Off-stream, I was able to resolve the “all zeros” problems in my predictions. I suspected previously, the activation functions were giving me trouble.

Switching to something simpler, I wanted to study to steering model. The easiest way to implement this was to just cut out the acceleration part of my existing model. Nothing like commenting out lines to improve a model, eh?

One hangup I had was that the output started to be very restricted again, often zero. I believe this was due to the final “sigmoid” activation function. This function correctly limits outputs to be between 0 and 1, but there’s a price. It’s statistically responsible when you’re computing the probability of something. But I’m really computing a floating-point value that happens to be between 0 and 1 (or -1 and 1 if you don’t scale).

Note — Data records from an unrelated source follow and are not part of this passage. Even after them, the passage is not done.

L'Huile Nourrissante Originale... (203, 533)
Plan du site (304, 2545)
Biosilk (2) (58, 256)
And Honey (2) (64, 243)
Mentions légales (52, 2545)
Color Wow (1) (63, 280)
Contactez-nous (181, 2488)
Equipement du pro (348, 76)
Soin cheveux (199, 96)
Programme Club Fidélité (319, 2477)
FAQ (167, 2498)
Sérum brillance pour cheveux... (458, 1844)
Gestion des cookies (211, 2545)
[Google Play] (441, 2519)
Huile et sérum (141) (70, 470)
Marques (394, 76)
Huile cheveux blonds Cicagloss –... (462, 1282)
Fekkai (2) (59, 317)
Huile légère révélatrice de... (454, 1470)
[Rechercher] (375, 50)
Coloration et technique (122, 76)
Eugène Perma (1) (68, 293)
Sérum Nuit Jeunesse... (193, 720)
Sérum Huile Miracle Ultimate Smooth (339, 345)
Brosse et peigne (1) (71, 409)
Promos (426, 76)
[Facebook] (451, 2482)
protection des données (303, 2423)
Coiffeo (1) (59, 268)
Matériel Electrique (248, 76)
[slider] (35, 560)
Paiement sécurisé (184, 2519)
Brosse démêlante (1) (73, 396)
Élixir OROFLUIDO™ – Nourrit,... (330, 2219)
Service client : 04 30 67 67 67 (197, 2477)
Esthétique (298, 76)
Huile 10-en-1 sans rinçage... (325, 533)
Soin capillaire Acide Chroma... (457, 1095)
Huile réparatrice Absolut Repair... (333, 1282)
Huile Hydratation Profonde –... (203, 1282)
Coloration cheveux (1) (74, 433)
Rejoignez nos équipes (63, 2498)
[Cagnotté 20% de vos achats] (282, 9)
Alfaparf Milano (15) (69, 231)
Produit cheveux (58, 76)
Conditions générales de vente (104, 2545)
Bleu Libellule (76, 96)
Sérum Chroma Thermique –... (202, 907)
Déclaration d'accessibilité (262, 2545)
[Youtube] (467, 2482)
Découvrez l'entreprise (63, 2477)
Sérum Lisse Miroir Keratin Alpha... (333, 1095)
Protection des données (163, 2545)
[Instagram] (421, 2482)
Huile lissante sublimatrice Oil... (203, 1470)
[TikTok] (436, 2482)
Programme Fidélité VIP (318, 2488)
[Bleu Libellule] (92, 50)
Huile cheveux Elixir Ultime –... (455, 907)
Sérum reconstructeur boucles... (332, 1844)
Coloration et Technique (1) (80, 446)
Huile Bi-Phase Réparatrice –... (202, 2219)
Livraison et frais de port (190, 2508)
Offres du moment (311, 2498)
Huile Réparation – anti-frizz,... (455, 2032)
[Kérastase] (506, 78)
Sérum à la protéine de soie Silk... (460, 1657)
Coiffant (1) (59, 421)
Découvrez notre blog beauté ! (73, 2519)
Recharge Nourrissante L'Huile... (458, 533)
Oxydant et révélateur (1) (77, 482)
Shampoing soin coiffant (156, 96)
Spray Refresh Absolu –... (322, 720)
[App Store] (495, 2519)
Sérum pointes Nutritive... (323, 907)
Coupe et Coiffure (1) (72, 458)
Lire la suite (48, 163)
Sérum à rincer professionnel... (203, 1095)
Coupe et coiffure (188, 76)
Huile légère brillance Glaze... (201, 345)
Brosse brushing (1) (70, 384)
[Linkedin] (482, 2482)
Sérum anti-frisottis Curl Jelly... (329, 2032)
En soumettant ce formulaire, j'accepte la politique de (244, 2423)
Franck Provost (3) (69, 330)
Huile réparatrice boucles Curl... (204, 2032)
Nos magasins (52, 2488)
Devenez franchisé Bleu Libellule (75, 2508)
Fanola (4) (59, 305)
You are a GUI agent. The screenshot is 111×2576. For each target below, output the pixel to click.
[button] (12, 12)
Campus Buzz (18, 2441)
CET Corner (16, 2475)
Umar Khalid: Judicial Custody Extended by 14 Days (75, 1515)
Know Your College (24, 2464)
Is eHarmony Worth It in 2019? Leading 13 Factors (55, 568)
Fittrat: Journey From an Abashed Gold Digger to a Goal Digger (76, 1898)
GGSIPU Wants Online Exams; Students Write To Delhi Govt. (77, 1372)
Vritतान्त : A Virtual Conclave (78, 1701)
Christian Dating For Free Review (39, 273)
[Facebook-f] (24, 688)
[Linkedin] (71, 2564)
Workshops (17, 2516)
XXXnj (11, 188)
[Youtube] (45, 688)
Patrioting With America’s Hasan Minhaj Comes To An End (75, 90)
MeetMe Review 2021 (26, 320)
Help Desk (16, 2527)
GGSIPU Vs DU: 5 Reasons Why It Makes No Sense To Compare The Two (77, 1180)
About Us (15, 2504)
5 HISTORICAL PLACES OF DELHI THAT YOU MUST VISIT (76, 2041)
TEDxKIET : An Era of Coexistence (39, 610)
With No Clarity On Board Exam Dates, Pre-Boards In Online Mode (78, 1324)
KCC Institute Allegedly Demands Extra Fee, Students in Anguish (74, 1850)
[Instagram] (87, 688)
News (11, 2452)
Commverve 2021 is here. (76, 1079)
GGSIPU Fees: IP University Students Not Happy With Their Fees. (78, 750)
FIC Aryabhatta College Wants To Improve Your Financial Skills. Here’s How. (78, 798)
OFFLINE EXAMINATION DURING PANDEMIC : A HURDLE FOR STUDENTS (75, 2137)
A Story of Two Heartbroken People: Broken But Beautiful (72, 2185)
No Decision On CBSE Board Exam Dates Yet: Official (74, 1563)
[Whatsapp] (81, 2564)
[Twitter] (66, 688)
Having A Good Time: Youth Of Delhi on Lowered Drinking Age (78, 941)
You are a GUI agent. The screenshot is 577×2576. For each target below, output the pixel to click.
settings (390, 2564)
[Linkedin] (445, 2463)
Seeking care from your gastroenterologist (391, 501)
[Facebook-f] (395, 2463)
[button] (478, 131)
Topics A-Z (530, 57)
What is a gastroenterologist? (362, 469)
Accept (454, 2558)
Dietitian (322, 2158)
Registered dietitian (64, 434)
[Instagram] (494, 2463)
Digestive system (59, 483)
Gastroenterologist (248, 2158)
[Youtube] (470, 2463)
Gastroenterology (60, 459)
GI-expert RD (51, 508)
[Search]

Ideally, I’d like the distribution of output values to look something like the distribution of actual steering values. To that end, I changed the final activation to “linear”. The downside of this is that the model can now suggest steering values below 0 and above 1. Practically speaking, this isn’t an issue; I can just clamp the values output by the model. But during training, it’s going to get a little confused. With a custom activation function, I could probably handle this as well, but I’m not overly concerned.

During the stream, I also explored how to visualize the steering. An asture viewer, robertsdionne, sent me some code. I had no idea that matplotlib had a built-in Animation function. I’ll definitely give that a try.

While I was figuring out my own visualization routine, I allowed the model to train for a bit. Ten minutes of working out while I organized my thoughts is probably the most training its been allowed to have. The results were surprisingly decent. Plots of actual and predicted steering reasonably matched up. And it didn’t wobble too much when it really wanted to drive straight. This gives me hope that with proper train, this model can actually work!